Articles - Classification Methods Essentials

Penalized Logistic Regression Essentials in R: Ridge, Lasso and Elastic Net

  |   67057  |  Comments (5)  |  Classification Methods Essentials

When you have multiple variables in your logistic regression model, it might be useful to find a reduced set of variables resulting to an optimal performing model (see Chapter @ref(penalized-regression)).

Penalized logistic regression imposes a penalty to the logistic model for having too many variables. This results in shrinking the coefficients of the less contributive variables toward zero. This is also known as regularization.

The most commonly used penalized regression include:

  • ridge regression: variables with minor contribution have their coefficients close to zero.

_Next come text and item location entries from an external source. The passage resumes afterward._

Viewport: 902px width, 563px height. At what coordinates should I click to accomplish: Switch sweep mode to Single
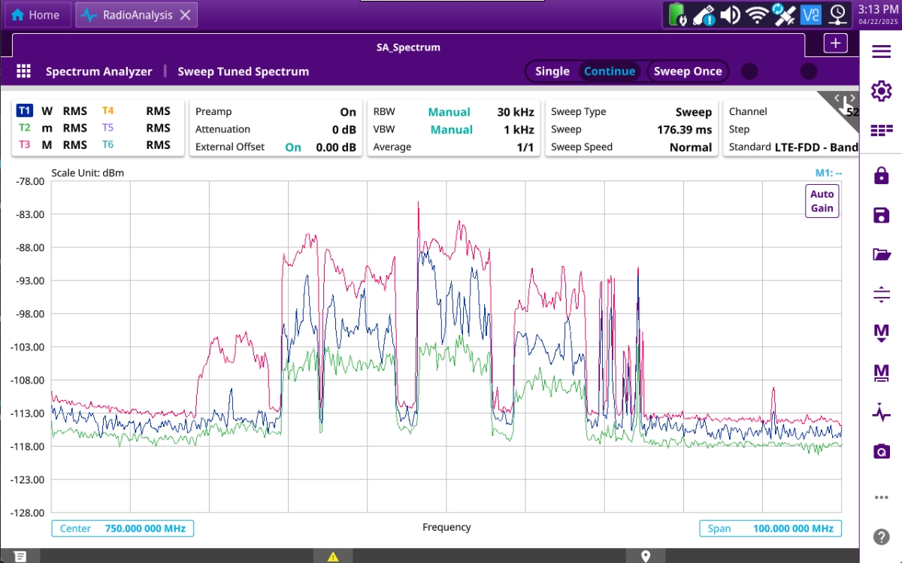tap(552, 71)
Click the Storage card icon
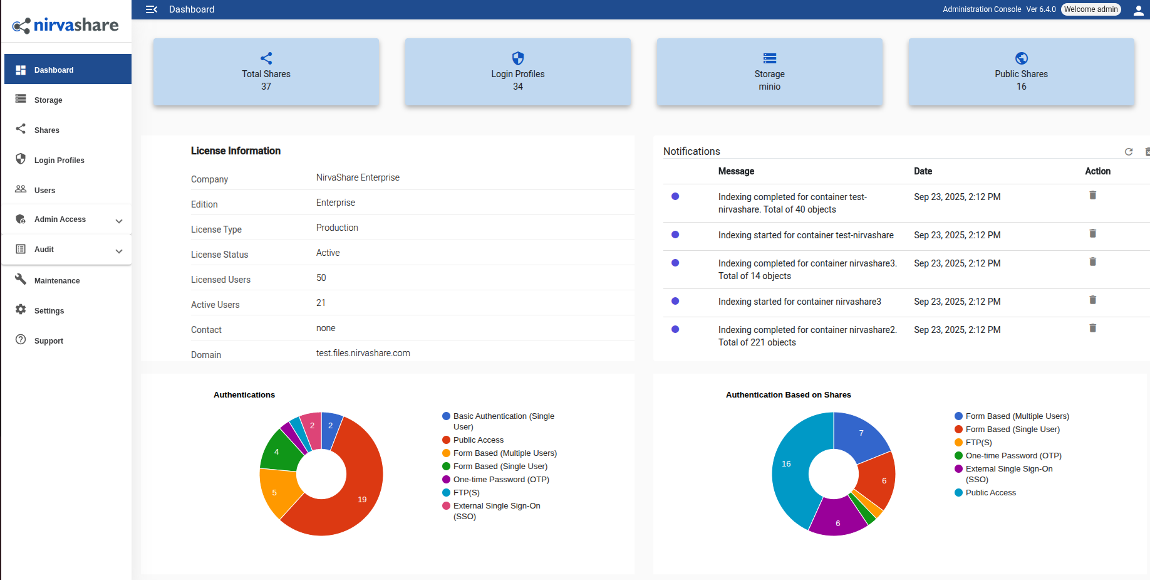 (x=769, y=58)

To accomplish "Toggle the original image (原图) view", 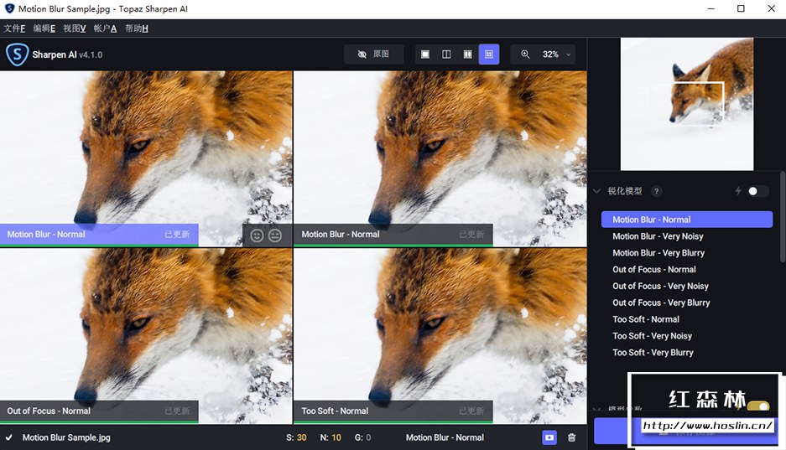I will pos(373,54).
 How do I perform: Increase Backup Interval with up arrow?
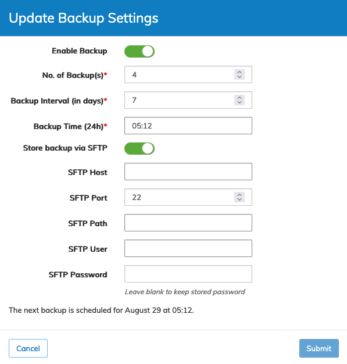tap(239, 98)
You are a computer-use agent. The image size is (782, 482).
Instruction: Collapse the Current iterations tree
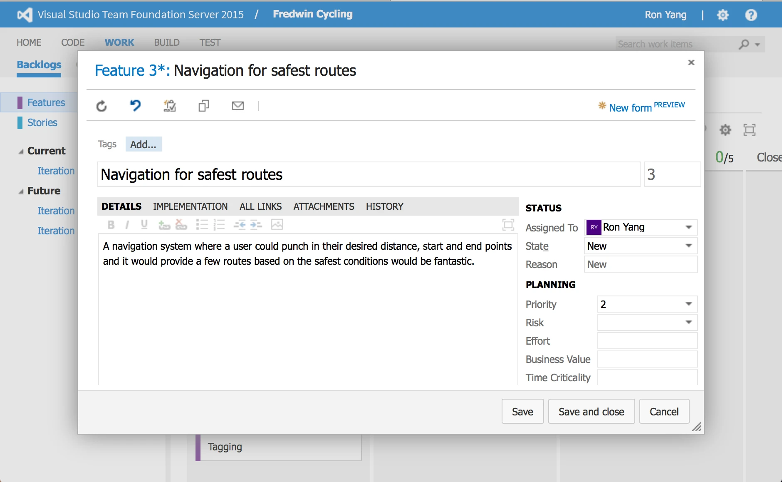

However, all the variables are incorporated in the model. This is useful when all variables need to be incorporated in the model according to domain knowledge.
  • lasso regression: the coefficients of some less contributive variables are forced to be exactly zero. Only the most significant variables are kept in the final model.
  • elastic net regression: the combination of ridge and lasso regression. It shrinks some coefficients toward zero (like ridge regression) and set some coefficients to exactly zero (like lasso regression)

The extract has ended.